> Entries supplied:
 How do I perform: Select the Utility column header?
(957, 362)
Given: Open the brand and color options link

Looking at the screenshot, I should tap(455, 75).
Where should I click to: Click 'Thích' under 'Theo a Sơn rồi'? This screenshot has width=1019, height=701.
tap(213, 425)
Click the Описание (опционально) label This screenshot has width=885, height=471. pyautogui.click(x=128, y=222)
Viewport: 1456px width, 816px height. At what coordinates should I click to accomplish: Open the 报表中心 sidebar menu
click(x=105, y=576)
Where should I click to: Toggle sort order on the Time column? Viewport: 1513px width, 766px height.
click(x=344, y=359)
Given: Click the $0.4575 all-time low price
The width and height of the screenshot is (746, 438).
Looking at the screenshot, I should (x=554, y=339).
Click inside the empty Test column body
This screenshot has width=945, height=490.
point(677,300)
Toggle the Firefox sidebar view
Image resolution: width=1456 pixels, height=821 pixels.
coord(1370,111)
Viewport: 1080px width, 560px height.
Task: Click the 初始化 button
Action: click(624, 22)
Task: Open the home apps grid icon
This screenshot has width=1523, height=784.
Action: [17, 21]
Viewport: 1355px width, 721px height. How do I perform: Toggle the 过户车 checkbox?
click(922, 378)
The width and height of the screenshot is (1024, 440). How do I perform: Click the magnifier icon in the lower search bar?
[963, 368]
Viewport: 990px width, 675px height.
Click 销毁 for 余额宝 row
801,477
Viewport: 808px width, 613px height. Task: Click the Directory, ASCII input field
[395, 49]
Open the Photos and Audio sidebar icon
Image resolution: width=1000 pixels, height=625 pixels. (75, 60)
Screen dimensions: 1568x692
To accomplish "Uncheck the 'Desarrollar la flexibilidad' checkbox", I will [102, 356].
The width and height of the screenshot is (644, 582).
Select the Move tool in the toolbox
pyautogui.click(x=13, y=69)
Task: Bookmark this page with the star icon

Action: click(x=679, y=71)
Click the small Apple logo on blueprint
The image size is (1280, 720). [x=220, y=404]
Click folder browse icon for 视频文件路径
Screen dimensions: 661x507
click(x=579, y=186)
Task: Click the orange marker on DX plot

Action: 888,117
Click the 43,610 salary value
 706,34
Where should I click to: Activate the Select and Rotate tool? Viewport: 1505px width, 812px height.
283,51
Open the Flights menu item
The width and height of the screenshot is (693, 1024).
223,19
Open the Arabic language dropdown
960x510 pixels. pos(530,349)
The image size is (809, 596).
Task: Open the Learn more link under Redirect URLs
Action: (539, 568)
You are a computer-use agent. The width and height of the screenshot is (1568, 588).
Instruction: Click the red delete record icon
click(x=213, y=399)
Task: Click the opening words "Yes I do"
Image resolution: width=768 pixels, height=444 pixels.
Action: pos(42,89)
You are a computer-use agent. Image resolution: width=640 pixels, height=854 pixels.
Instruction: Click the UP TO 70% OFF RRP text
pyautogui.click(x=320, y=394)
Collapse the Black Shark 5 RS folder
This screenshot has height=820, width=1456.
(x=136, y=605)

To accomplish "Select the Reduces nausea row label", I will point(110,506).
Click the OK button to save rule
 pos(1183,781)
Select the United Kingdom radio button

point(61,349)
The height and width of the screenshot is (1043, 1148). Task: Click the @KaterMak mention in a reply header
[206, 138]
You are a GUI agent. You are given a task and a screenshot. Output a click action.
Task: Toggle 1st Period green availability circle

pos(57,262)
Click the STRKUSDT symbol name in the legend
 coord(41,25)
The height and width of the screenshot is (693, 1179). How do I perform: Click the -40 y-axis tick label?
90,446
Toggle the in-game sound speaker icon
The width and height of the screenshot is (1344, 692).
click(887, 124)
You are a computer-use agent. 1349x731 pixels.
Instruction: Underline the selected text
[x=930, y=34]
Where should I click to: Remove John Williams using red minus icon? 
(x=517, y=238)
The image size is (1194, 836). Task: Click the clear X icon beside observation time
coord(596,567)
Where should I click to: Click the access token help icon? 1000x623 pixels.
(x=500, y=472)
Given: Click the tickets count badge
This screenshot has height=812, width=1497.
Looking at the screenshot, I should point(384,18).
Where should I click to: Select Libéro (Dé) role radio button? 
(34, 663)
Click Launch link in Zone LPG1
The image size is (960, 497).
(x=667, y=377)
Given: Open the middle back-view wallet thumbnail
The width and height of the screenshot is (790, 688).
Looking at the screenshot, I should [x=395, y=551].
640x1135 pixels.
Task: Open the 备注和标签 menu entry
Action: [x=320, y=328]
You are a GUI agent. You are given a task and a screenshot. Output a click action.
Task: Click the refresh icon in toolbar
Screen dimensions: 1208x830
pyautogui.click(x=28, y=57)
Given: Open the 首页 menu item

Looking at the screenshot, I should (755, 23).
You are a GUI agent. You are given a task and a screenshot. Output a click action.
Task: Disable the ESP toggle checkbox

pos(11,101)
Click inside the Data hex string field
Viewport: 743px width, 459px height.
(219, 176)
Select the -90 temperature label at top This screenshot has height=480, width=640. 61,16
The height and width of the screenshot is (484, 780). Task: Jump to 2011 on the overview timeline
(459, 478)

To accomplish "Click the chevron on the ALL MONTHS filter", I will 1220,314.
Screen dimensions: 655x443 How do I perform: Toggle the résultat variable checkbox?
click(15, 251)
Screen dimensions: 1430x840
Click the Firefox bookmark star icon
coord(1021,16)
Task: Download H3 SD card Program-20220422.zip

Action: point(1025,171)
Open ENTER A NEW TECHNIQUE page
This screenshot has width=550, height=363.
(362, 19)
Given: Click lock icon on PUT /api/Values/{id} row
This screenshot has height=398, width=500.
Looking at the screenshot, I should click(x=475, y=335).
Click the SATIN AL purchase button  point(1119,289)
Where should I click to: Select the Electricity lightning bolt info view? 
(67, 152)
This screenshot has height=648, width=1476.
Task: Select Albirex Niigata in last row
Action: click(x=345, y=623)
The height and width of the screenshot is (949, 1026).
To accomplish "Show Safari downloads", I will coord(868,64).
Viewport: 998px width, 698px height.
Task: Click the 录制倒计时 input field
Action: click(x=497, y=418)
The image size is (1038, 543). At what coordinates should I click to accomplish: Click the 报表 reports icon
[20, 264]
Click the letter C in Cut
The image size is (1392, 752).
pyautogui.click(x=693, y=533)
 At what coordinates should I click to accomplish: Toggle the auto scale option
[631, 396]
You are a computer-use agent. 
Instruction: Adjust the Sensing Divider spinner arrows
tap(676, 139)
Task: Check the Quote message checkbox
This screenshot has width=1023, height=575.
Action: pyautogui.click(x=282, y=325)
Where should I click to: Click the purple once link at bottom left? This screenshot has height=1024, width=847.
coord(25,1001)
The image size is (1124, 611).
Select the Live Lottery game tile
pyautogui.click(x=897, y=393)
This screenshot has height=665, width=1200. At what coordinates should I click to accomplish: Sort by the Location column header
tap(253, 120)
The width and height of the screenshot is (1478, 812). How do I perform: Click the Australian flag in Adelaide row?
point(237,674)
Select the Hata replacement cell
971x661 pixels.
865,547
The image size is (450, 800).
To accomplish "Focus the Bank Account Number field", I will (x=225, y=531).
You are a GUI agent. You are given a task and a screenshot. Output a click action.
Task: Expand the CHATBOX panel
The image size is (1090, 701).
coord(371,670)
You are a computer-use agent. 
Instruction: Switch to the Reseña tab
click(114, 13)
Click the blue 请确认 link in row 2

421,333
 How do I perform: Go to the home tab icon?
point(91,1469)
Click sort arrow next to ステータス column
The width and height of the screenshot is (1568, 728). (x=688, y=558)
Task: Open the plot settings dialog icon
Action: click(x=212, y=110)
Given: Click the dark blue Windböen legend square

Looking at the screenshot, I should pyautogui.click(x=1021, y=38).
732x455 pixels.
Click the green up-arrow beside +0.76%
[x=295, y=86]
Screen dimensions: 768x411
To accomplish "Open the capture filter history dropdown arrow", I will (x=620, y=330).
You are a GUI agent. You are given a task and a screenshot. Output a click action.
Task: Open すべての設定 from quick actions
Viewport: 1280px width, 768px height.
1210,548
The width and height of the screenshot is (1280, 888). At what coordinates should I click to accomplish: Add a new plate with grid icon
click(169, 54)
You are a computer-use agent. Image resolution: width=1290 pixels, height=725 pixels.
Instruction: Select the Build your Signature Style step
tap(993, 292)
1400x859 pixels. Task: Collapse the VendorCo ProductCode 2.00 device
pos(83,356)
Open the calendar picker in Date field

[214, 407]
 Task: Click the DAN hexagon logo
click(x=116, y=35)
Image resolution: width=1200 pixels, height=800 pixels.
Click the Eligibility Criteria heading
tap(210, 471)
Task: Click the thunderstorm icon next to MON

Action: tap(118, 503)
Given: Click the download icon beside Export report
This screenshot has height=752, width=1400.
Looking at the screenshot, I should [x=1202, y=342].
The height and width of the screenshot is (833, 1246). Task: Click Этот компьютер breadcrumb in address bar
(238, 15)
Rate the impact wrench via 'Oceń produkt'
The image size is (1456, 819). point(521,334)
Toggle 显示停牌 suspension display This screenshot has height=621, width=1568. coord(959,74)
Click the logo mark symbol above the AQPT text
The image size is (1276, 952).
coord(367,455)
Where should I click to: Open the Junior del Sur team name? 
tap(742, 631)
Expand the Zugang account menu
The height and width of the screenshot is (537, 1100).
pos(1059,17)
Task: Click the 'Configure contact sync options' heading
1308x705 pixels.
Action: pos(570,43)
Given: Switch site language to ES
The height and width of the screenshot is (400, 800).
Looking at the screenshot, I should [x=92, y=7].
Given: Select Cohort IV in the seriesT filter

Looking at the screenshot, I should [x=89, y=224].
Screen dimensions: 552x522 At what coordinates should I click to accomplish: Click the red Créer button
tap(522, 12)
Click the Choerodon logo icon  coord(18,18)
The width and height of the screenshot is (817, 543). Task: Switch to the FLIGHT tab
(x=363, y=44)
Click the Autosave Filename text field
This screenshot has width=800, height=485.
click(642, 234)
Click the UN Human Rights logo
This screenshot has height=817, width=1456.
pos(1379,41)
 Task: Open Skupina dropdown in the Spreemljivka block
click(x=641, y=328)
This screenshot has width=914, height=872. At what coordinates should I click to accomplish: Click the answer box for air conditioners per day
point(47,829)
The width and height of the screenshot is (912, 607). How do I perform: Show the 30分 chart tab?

> What is expected: Each line above with the string "computer" in it should be located and copied.

> Response:
You are a computer-use agent. The width and height of the screenshot is (1568, 588).
You are a computer-use agent. Image resolution: width=640 pixels, height=854 pixels.
You are a computer-use agent. 1349x731 pixels.
You are a computer-use agent. 
You are a computer-use agent. 
You are a computer-use agent. Image resolution: width=1290 pixels, height=725 pixels.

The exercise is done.